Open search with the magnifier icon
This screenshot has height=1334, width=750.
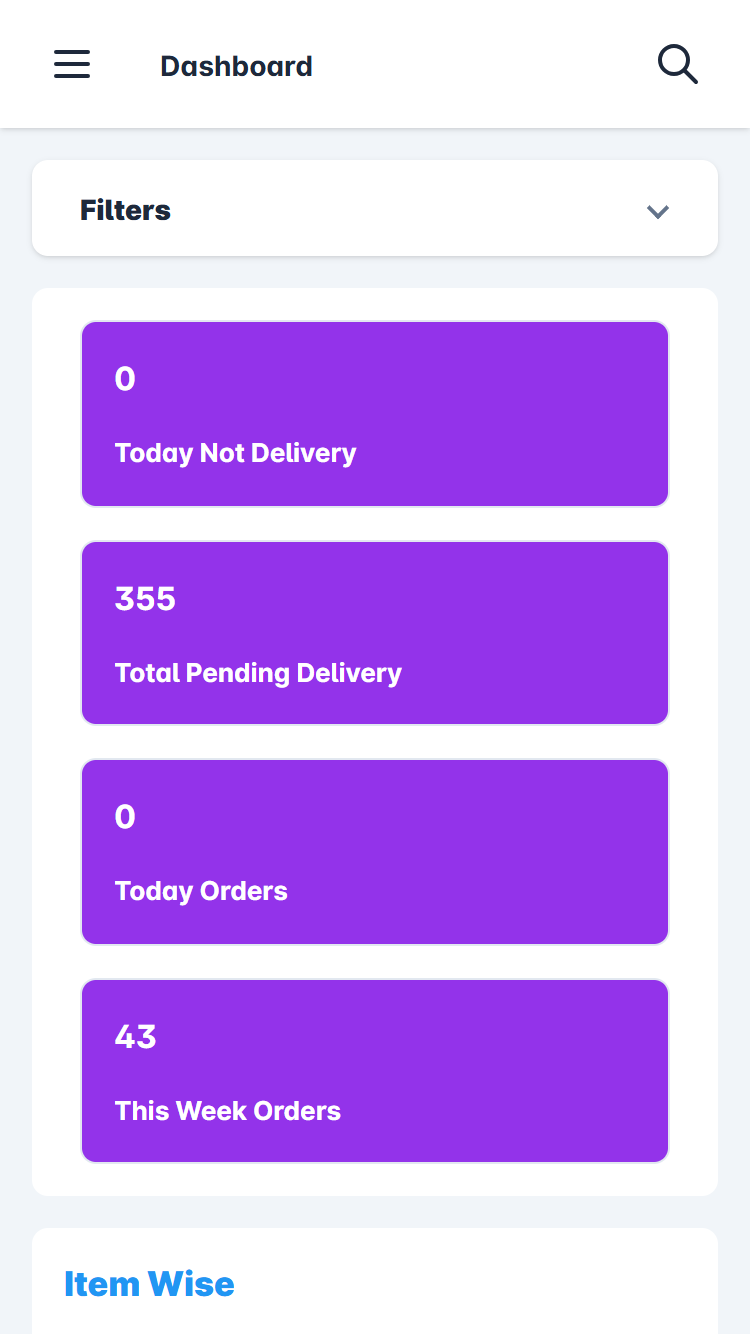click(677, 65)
......
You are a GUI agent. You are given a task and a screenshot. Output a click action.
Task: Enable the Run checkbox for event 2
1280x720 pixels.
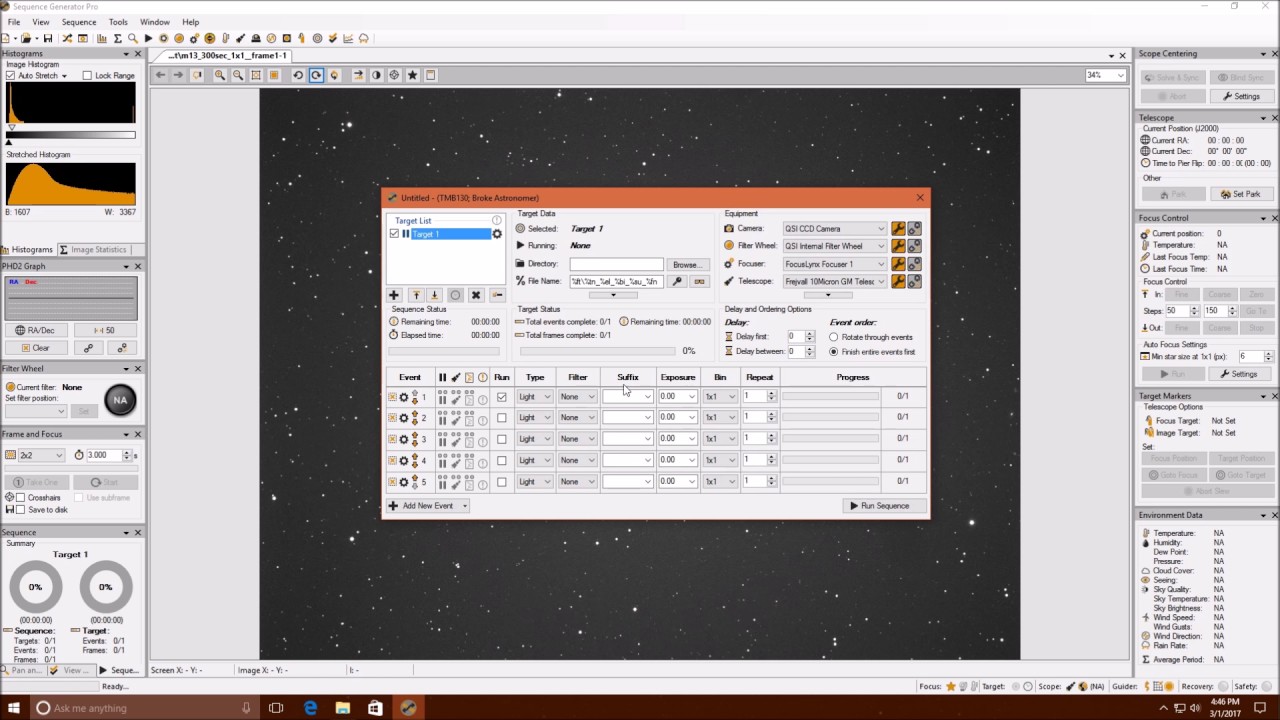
......
= Directive =
Update the records from the line containing "You are a GUI" through the line containing "1280x720 pixels." by putting "toggle" in place of "checkbox" and keeping everything else the same. Return only those lines.

= Exercise answer =
You are a GUI agent. You are given a task and a screenshot. Output a click action.
Task: Enable the Run toggle for event 2
1280x720 pixels.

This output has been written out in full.